Section 16-11-102 (a) provides: "Accidents: Every utility shall use every effort to properly warn and protect the public from danger and shall exercise all possible care to reduce the hazard to which employees, customers and others may be subjected by reason of its equipment and facilities." In LaFleur v. Farmington River Power Co., 187 Conn. 339, 445 A.2d 924 (1982), our Supreme Court addressed a violation of § 16-11-102 (a) of the Regulations of Connecticut State Agencies. "This regulation has previously been interpreted by this court. In Citerella v. United Illuminating Co., 158 Conn. 600, 607-09, 266 A.2d 382 (1969), we concluded that a violation of the regulation would constitute negligence per se." Id., 341-42, n. 3. By alleging a violation of § 16-11-102 (a), count eight of the plaintiff's complaint sounds in negligence. CT Page 4447-bf
The plaintiff fails to allege any facts that the defendants' actions were immoral, unethical, unscrupulous or offensive to public policy.
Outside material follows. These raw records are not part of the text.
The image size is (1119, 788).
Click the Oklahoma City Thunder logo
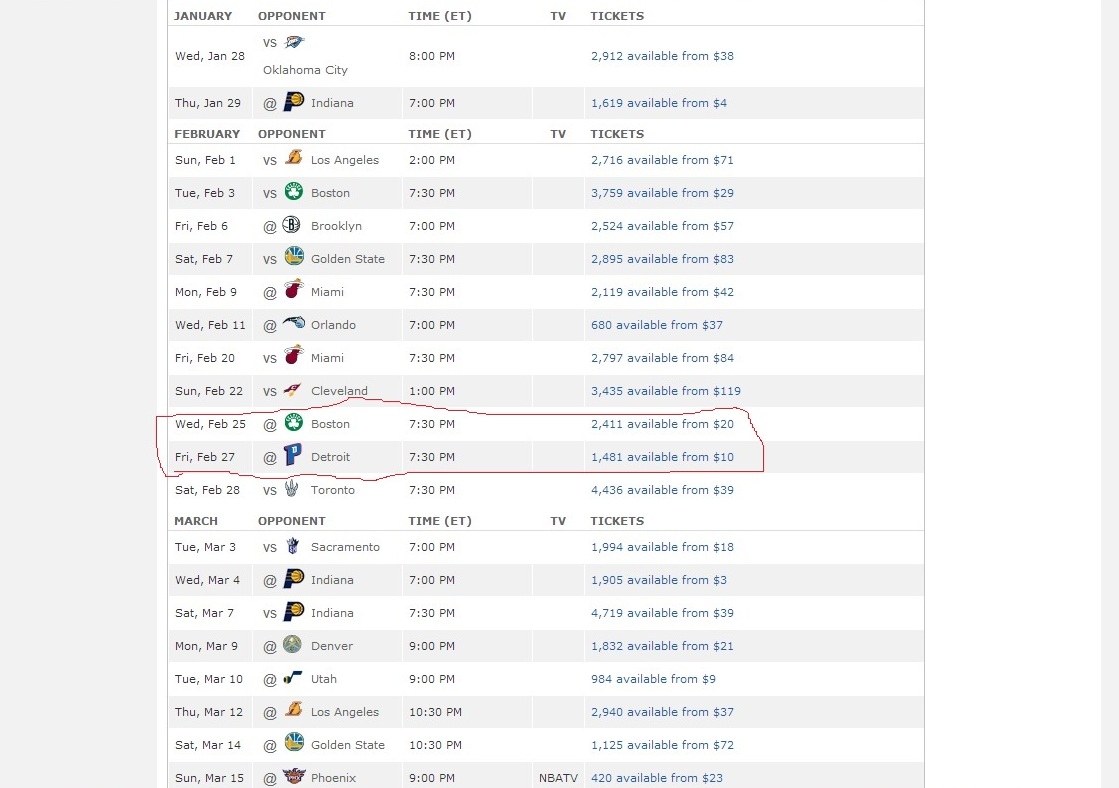click(294, 43)
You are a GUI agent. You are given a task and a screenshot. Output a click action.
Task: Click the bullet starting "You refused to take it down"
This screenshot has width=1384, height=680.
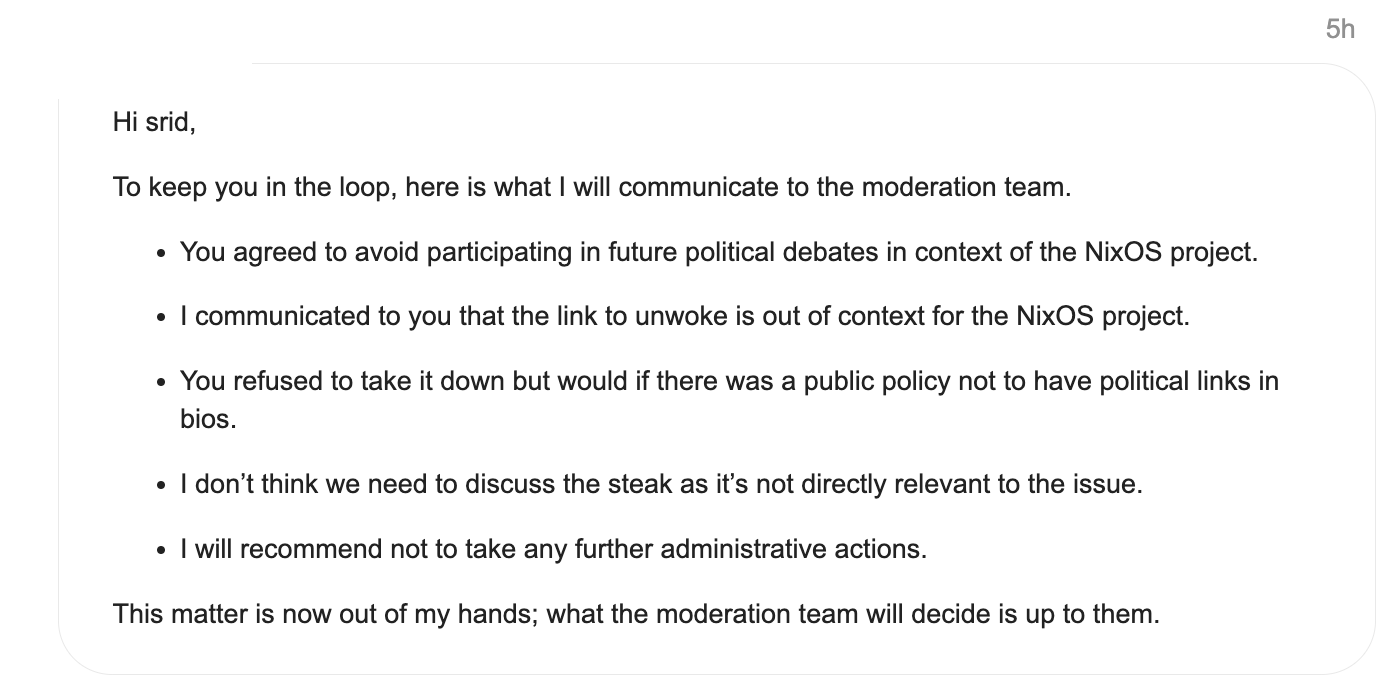pos(728,382)
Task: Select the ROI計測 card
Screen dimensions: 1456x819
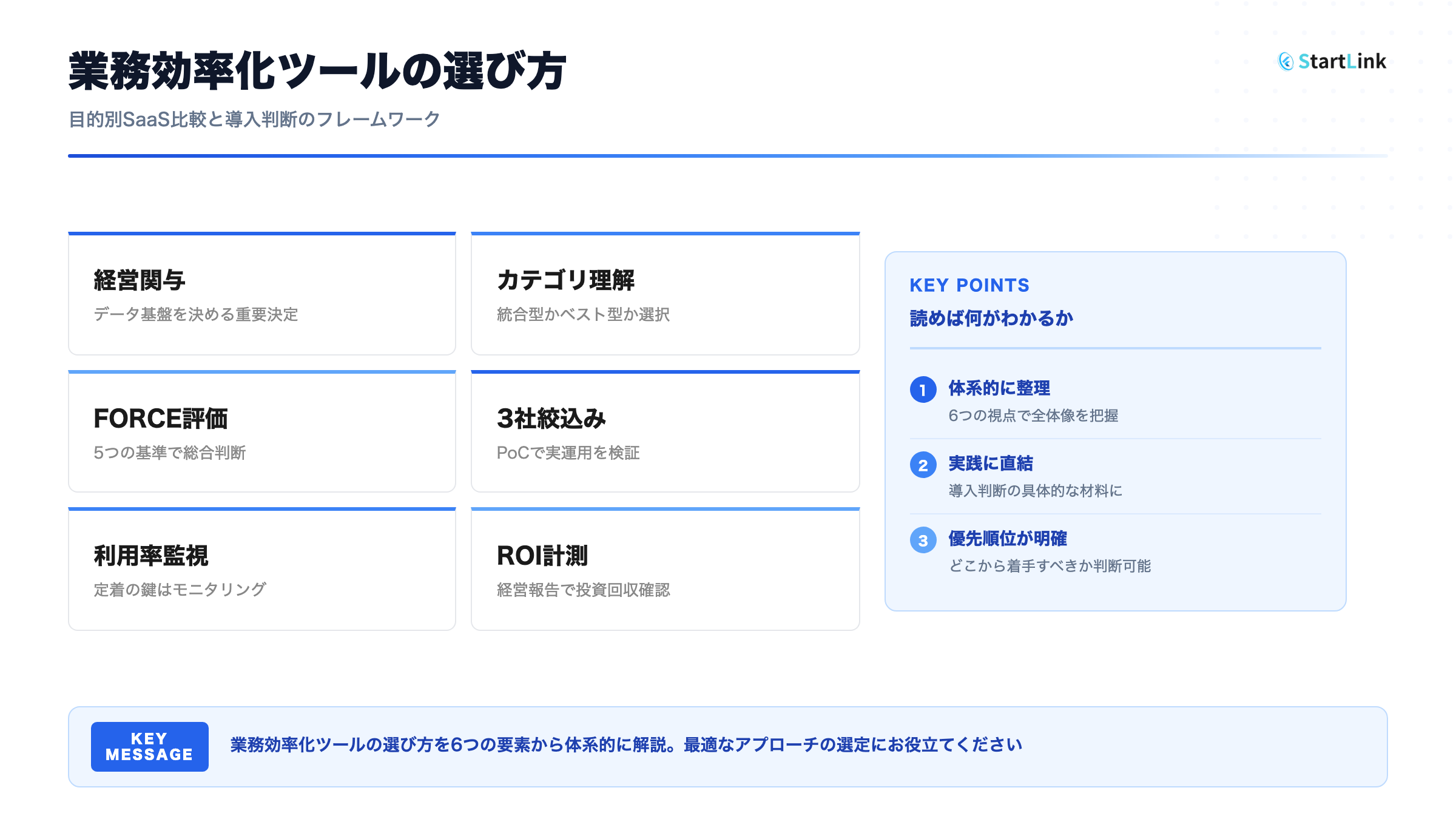Action: pyautogui.click(x=665, y=570)
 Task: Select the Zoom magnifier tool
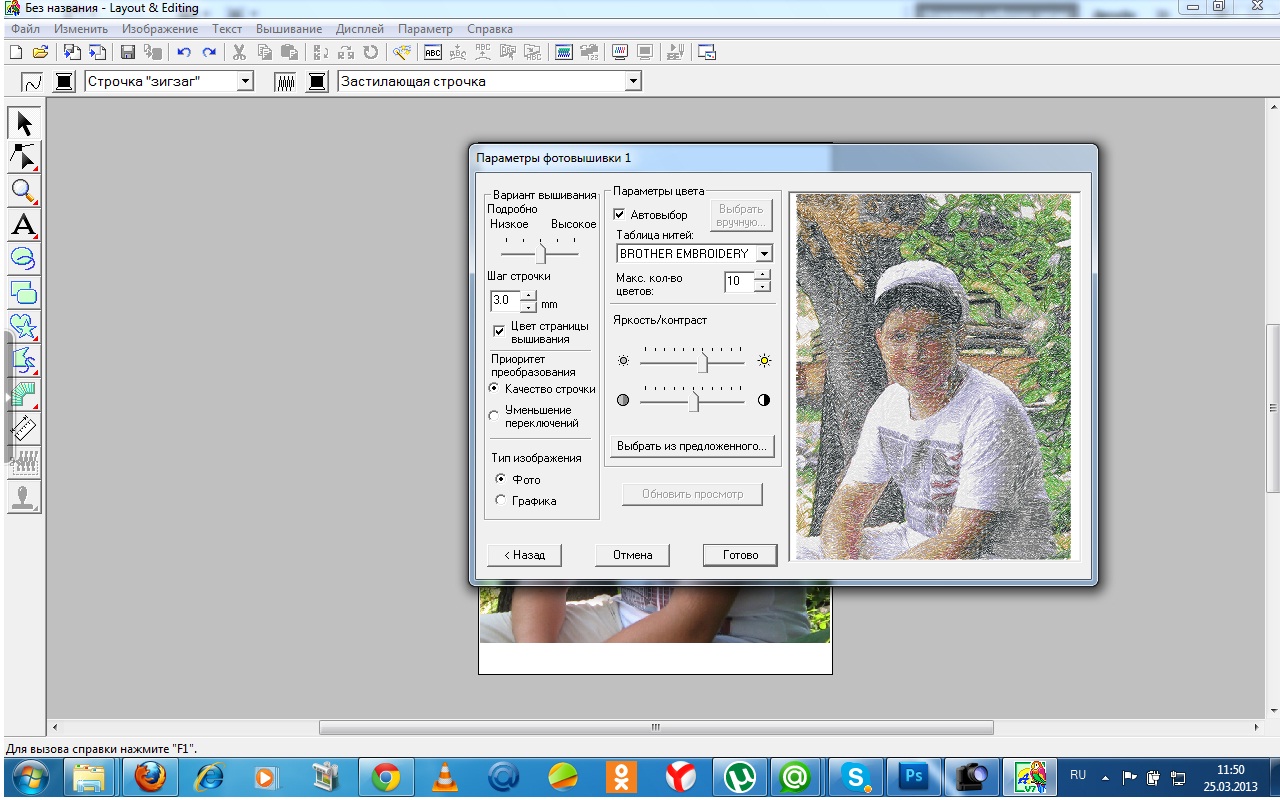[x=24, y=191]
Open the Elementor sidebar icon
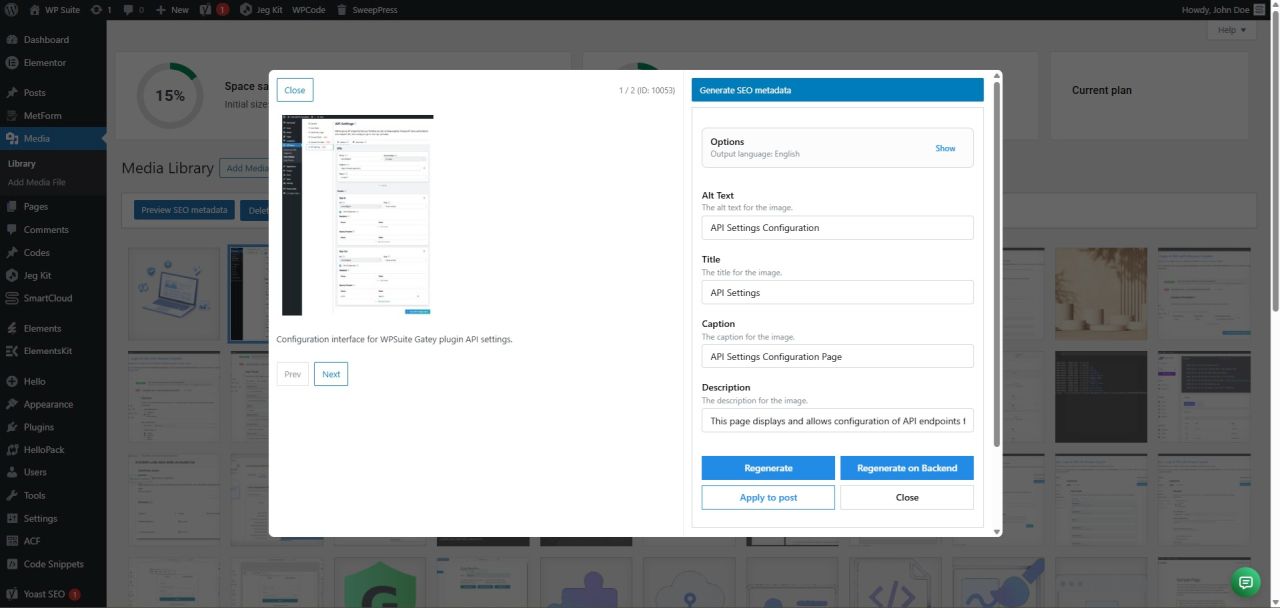The width and height of the screenshot is (1280, 608). (x=12, y=63)
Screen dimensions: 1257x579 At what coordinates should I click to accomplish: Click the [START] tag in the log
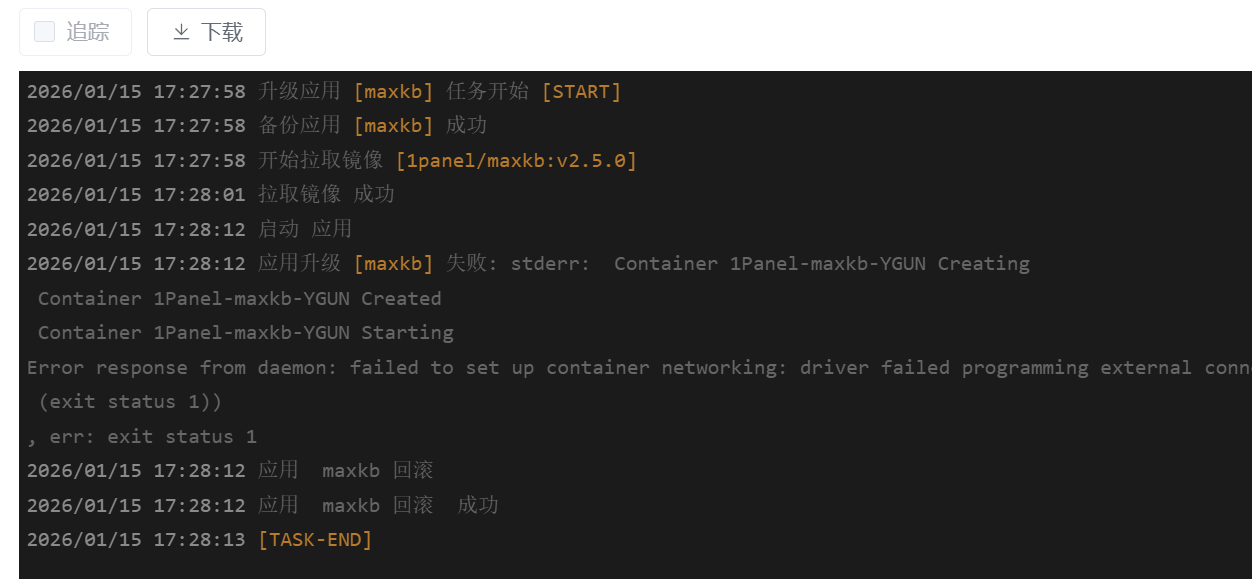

The plaintiff alleges that "the foregoing acts and conduct of the Defendant Northeast and the Defendant CLP in not maintaining the premises in a safe condition in contravention of C.G.S § 47-7 (a)(3) [§ 47a-7 (a)(3)] constitutes unfair or deceptive acts or practices prohibited by C.G.S § 42-110b et. seq." (Complaint, count eight, ¶ 16.) The plaintiff is correct that a violation of § 47a-7 (a)(3) may constitute a CUTPA violation. See Mitchell v. Francis, Superior Court, judicial district of Hartford, Docket No. CV 00 0803216 (February 20, 2001, Wagner, J.T.R.). Section 47a-7 (a)(3), however, sets out a landlord's responsibilities to his tenants. Accordingly, § 47a-7 (a) (3) is not applicable to the defendants because they are not the plaintiff's landlords; therefore, they are not subject to the provisions of § 47a-7 (a)(3).
CONCLUSION
While the plaintiff has alleged that the defendants were engaged in the electrical service trade or commerce, the plaintiff has failed to allege any facts to support her assertion that the defendants' practices were immoral, unethical, unscrupulous or offensive to public policy or the plaintiff has not alleged sufficient facts to support a CUTPA action. For the above mentioned reasons, the defendants' motion to strike count eight of the complaint is granted.